# Provo R. & DC LMB & Litle Dell 3-25



## tye dye twins (Mar 8, 2011)

Lower Provo River - Decided to cover more ground this time by using my Mtn. Bike. Started semi close to the dam and worked my way down. Started casting by 11 :30am. I lost 2 browns and got a bite from 1 brown. My twin fished below Vivian Park and got skunked. Tough with the crowds today but oh well. We left by 2:45pm. I was using a blue fox silver spinner in size#2.

Deer Creek - We hit the Wallsburg Inlet stream for 15 minutes. My twin hooked up with a Large Mouth Bass at 14.5 inches! Umm that is going to taste great! Then a few casts later he got a rainbow trout. A friend saw us from the highway and said hi, then covered my windshield with rocks and block my tires with large rocks. Just a bit of revenge for when I put a rainbow trout body on her car a few months ago while it was raining. Made quite the smear when she turned on the wipers. :lol:

We bailed to let a large family that barley arrived have our hole. I lost 1 fish while we were there. My twin got both fish on a roostertail spinner in silver blade, black body and black fur. I used a gold jakes. The salmon eggs on the jig head didn't work.

Task requirements:
[1] Answer these questions using the fishing report above:
(a) At what time did the writer begin casting on the Lower Provo River?
(b) For how long did the pair fish the Wallsburg Inlet stream?
(c) What lure did the writer use at Deer Creek?
[2] Reproduce word for word the part of the fishing report starting at "Deer Creek - We" and ending at "head didn't work.".
[3] Extend the fishing report, picking up right after its final sentence.

Records provided:
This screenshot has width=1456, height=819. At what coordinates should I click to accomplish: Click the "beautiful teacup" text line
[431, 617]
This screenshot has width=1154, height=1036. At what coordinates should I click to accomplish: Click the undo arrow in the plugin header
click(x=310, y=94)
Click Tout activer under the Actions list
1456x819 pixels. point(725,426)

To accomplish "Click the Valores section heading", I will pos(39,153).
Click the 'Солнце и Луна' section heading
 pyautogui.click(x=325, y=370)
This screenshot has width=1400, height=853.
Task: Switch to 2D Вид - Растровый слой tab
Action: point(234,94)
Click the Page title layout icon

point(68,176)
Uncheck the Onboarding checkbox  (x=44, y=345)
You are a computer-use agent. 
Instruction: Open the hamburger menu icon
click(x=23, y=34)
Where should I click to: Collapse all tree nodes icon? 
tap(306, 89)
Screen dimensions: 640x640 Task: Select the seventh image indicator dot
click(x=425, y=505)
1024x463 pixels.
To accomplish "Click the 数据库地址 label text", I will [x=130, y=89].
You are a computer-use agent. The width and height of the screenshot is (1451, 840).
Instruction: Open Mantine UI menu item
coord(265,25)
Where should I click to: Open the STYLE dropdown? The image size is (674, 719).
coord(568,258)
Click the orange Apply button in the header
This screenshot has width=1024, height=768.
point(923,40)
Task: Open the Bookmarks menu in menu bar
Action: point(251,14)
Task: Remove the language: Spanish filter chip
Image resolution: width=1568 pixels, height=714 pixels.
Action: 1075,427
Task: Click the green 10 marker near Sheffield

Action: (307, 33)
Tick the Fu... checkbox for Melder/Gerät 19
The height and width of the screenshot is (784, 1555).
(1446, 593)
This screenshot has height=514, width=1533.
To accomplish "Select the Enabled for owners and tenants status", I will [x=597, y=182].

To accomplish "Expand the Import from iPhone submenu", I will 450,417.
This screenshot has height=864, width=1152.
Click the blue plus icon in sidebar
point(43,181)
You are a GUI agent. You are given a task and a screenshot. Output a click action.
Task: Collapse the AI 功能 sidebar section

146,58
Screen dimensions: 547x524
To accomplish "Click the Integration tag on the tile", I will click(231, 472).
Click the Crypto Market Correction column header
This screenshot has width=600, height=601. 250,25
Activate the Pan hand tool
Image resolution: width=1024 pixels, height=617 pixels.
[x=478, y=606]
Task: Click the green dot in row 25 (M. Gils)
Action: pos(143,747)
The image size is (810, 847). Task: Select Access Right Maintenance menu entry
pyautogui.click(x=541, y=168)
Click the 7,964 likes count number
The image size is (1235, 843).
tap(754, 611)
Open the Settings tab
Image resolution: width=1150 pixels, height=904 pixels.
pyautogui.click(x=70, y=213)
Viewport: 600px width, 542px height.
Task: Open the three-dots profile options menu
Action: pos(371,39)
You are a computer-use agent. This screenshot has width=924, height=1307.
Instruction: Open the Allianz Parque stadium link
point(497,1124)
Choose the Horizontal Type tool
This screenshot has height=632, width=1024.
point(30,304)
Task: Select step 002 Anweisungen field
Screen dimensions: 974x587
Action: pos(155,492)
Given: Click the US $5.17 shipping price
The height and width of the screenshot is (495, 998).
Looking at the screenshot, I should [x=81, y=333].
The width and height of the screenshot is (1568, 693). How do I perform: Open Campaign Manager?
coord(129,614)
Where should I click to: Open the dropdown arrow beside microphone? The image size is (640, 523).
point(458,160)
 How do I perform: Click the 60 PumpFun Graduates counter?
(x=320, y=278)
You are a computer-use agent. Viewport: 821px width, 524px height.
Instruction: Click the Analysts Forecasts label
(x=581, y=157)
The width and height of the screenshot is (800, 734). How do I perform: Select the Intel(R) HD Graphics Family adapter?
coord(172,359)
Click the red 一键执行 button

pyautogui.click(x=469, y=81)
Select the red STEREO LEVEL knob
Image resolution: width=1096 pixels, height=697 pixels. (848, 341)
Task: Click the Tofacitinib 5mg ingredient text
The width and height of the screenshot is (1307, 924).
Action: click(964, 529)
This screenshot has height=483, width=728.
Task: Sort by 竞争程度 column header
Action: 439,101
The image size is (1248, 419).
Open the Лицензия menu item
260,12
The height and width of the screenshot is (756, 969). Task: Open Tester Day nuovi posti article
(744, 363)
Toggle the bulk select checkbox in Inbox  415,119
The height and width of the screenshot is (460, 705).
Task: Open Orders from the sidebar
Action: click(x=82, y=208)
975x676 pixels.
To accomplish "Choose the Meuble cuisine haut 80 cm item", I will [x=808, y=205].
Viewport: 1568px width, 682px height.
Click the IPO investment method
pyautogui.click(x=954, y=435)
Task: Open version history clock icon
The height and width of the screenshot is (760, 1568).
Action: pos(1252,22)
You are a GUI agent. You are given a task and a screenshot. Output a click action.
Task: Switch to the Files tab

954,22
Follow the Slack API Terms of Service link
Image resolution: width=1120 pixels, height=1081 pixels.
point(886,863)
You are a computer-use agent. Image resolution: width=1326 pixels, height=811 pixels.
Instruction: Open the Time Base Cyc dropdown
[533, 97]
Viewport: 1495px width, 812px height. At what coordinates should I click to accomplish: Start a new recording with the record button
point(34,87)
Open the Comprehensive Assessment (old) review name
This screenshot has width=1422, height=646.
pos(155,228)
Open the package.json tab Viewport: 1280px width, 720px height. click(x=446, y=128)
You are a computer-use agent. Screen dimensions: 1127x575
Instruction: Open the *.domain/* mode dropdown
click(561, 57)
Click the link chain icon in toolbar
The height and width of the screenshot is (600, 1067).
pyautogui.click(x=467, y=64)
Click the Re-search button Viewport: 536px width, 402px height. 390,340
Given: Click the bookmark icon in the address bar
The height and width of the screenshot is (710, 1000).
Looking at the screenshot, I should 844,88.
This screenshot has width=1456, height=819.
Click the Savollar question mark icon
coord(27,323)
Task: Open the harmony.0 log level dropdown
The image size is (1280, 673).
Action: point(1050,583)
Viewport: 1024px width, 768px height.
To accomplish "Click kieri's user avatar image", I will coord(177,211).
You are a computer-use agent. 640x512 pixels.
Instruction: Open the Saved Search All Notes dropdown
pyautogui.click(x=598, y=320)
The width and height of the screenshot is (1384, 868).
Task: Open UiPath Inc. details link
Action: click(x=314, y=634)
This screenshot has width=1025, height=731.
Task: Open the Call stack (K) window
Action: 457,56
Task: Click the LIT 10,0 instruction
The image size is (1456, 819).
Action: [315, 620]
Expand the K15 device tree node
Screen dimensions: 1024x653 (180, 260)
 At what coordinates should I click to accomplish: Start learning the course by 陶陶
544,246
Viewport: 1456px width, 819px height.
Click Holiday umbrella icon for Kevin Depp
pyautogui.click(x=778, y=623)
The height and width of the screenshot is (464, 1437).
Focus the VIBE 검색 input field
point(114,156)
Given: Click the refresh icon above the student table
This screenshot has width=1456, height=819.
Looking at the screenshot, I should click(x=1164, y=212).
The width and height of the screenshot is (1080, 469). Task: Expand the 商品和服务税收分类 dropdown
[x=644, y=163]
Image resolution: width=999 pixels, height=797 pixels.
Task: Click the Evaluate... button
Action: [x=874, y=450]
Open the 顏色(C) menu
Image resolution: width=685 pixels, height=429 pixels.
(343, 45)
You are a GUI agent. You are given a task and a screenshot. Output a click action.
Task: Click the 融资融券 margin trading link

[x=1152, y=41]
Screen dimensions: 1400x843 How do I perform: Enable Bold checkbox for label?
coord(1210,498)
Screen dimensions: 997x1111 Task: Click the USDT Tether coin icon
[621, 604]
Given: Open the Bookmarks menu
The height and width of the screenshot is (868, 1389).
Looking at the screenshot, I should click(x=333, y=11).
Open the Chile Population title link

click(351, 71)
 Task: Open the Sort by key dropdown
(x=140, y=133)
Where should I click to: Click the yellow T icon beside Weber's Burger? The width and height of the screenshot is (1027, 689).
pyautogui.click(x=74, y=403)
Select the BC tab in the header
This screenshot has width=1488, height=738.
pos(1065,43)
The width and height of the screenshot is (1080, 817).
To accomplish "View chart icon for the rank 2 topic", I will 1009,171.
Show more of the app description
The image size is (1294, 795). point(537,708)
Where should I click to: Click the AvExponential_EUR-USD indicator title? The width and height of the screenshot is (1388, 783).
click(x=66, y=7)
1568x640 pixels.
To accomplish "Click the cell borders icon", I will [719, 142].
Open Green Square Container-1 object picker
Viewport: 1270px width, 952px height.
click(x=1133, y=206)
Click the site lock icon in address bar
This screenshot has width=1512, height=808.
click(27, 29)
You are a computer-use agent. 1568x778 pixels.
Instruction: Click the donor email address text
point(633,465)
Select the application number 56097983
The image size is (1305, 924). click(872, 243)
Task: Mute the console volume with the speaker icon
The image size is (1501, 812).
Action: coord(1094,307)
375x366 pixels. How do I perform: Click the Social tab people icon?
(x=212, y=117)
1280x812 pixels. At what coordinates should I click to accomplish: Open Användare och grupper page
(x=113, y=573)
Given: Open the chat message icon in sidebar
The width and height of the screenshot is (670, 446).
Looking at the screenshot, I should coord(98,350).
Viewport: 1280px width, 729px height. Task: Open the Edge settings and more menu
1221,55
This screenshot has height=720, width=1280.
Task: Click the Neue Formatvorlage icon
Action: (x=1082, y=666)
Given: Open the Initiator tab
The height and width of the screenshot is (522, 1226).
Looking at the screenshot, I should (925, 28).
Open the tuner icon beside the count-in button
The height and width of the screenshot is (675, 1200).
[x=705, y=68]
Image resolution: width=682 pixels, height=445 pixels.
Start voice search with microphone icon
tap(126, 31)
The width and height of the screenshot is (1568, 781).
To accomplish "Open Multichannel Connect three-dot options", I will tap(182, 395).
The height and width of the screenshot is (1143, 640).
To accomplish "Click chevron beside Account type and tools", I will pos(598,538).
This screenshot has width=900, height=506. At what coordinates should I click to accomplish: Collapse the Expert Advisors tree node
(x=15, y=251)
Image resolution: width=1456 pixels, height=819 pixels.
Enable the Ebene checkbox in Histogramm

Per-task answers:
[1]
(a) By 11:30am.
(b) 15 minutes.
(c) A gold jakes.

[2]
Deer Creek - We hit the Wallsburg Inlet stream for 15 minutes. My twin hooked up with a Large Mouth Bass at 14.5 inches! Umm that is going to taste great! Then a few casts later he got a rainbow trout. A friend saw us from the highway and said hi, then covered my windshield with rocks and block my tires with large rocks. Just a bit of revenge for when I put a rainbow trout body on her car a few months ago while it was raining. Made quite the smear when she turned on the wipers. :lol:

We bailed to let a large family that barley arrived have our hole. I lost 1 fish while we were there. My twin got both fish on a roostertail spinner in silver blade, black body and black fur. I used a gold jakes. The salmon eggs on the jig head didn't work.

[3]
Little Dell - Arrived at 4:30pm and fished till a bit past dark. The action picked up at sunset. I caught 6 cutts and lost 12. My twin caught 6 cutts and lost 6 cutts. We were using gold kastmasters and a strike king red eyed shad in baby carp color. It was tough to keep them on the hook today. The inlet was hot a bit after dark. Watch out for the mud! You mght find a fossilized fisherman a 1,000 years from now!

My twin's Largie at 14.5 inches long at Deer Creek!









My twin's Cutts from Little Dell

























My cutty from Little Dell









The last Cutthroat Trout of the day by my twin


----------



## Bscuderi (Jan 2, 2012)

*Provo R. & DC LMB & Litle Dell 3-25*

Nice bass ahhhhh I need to get the large mouth bass taken care of from the bucket list! They look so awesome to catch!


----------



## utahgolf (Sep 8, 2007)

there's a consumption advisory on dc bass. just eating one can lead to flat hair, happened to a friend of mine, even gorilla glue can't help him gel up his hair now... hope that's enough of a deterrent!


----------



## tye dye twins (Mar 8, 2011)

Bscuderi said:


> Nice bass ahhhhh I need to get the large mouth bass taken care of from the bucket list! They look so awesome to catch!


Mantua buddy! Cross off the bluegill and yellow perch while we are there too! Just wait for that water to warm up and we will hit it together on the tubes.  8)


----------



## tye dye twins (Mar 8, 2011)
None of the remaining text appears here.